Sonrió. Ulises aún no sabía exactamente si las frecuentes referencias del Visir a su dios eran piedad o ironía.
– Nesh te despetrificó para que pudieses ayudar a tu pueblo. Eso me dijeron los sacerdotes, y yo, aunque sea el Gran Visir de Su Majestad, me inclino cuando el más humilde de los sacerdotes me informa de la más significante verdad.

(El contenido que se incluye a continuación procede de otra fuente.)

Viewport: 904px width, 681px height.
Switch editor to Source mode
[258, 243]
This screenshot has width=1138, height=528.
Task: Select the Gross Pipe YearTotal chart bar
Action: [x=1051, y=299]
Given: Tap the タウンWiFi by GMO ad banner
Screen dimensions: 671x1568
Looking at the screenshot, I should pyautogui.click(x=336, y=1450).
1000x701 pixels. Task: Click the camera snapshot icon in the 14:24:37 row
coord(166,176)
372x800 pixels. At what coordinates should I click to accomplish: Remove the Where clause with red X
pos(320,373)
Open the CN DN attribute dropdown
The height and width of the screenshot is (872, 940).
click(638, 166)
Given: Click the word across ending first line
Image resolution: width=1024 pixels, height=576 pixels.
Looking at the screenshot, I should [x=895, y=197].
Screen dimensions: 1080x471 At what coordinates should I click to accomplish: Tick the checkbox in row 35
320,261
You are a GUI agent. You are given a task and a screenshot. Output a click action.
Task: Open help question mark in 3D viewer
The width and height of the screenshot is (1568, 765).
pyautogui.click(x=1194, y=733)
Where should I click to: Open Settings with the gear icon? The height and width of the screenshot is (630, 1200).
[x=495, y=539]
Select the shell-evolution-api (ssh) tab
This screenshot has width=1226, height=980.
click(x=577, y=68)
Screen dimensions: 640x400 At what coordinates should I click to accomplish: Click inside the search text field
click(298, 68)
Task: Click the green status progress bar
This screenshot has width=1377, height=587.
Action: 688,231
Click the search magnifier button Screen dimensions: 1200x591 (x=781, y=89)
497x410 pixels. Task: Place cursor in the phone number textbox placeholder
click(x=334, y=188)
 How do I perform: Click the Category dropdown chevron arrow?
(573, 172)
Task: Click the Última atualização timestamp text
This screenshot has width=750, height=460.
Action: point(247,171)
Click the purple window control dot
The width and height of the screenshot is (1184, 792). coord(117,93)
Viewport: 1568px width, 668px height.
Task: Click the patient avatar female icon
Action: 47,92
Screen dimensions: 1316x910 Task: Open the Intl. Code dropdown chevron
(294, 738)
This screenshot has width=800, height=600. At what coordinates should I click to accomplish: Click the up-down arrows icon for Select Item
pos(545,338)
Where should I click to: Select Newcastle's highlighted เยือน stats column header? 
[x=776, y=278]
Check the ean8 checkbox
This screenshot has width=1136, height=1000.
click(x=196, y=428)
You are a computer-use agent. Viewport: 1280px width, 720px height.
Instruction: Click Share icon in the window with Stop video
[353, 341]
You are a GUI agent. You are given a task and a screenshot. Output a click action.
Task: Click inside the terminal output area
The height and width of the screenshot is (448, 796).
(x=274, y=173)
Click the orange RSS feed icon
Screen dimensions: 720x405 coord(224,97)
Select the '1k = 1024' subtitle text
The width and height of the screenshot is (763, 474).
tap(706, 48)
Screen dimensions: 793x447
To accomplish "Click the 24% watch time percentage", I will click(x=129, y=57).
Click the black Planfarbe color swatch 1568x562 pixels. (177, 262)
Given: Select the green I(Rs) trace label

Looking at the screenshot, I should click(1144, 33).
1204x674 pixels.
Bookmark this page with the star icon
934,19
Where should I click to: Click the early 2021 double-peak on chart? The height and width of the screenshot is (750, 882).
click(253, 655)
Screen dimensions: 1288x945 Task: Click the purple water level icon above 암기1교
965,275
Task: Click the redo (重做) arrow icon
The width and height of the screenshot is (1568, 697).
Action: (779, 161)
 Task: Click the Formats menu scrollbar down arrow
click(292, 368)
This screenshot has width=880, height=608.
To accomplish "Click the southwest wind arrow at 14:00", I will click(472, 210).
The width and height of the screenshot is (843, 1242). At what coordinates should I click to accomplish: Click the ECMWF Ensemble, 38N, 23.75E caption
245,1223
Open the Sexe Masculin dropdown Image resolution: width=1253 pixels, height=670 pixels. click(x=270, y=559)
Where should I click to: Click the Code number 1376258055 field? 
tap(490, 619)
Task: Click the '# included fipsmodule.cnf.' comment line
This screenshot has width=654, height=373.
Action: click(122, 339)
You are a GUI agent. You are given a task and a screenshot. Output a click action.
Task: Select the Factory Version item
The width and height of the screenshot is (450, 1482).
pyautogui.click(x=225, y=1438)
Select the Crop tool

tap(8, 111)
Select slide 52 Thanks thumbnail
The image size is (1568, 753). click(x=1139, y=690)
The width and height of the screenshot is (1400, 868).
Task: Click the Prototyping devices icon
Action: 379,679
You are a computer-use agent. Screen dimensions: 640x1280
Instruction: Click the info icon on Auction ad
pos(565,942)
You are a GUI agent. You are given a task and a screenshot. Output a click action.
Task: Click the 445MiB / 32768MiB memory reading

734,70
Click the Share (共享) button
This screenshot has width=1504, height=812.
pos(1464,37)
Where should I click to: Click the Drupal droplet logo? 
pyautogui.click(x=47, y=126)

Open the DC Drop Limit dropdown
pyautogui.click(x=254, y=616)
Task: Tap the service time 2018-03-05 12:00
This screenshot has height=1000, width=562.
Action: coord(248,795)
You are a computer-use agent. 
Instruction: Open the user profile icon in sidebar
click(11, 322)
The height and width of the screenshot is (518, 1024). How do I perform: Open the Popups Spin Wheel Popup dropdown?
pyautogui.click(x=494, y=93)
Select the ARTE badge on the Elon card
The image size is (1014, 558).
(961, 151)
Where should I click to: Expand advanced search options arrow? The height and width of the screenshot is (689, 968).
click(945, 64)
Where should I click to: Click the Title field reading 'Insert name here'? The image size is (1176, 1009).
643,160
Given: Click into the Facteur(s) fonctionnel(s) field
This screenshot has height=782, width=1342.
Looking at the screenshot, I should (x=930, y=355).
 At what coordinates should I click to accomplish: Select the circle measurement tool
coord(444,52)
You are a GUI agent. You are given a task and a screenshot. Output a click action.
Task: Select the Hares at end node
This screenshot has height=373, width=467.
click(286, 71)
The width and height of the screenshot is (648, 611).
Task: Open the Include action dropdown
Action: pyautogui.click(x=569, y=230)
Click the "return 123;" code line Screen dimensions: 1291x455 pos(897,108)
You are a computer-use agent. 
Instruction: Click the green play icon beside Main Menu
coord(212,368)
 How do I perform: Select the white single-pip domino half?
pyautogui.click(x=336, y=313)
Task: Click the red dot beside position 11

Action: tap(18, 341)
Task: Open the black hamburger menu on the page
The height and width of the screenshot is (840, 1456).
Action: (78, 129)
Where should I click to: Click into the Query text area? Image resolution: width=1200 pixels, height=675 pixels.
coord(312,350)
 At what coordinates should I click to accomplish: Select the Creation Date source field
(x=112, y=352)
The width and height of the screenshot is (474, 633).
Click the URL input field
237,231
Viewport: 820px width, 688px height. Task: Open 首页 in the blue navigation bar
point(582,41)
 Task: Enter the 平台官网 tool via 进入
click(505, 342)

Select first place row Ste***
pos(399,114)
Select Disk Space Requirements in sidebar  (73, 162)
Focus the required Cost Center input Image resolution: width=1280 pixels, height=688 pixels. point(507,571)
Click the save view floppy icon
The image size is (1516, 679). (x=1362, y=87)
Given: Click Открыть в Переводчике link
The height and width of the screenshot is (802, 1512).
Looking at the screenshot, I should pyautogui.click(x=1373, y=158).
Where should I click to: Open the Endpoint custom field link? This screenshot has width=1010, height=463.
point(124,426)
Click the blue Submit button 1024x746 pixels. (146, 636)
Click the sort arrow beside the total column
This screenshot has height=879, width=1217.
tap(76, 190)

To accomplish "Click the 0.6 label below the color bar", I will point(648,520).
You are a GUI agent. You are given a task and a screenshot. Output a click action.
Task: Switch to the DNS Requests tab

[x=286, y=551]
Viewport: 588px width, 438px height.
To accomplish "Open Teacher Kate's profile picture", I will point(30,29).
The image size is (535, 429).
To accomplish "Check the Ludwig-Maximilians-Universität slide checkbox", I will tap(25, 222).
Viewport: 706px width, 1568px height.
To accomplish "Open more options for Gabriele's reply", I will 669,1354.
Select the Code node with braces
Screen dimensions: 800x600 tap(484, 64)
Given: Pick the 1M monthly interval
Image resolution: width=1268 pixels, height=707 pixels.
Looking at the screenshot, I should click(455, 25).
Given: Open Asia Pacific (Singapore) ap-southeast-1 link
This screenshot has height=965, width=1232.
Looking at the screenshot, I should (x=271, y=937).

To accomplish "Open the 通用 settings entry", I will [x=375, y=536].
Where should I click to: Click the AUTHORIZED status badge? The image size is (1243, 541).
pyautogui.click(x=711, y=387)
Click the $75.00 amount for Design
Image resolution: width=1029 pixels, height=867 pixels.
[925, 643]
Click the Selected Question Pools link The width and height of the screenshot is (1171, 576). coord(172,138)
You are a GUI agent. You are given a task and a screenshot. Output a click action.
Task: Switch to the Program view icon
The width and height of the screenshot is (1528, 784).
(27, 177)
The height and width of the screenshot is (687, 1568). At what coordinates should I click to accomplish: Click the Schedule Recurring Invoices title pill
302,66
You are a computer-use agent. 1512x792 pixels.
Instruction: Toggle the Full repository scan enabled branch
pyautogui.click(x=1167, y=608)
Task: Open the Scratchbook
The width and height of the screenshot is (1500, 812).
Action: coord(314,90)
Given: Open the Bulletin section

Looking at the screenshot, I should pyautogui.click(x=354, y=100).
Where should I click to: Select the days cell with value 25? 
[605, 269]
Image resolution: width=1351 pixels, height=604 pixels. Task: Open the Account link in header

»Y así, me han encargado que te diga que eres realmente el afortunado. Eres el único extraño, el único no neshgai, que ha sido invitado a leer el Libro de Tiznak. De hecho, muy pocos neshgais tienen ese honor.
Descubrió lo que quería decir Shegnif a primera hora de la mañana siguiente. Un sacerdote, de capuchón y ropajes tan grises como su piel, con un cetro con una X en un circuló roto grabado en la punta, fue a buscarle. Se llamaba Zhishbroom. Era joven, afable y muy cortés. Pero dijo claramente que el sumo sacerdote mandaba, no pedía, que Ulises acudiese al templo.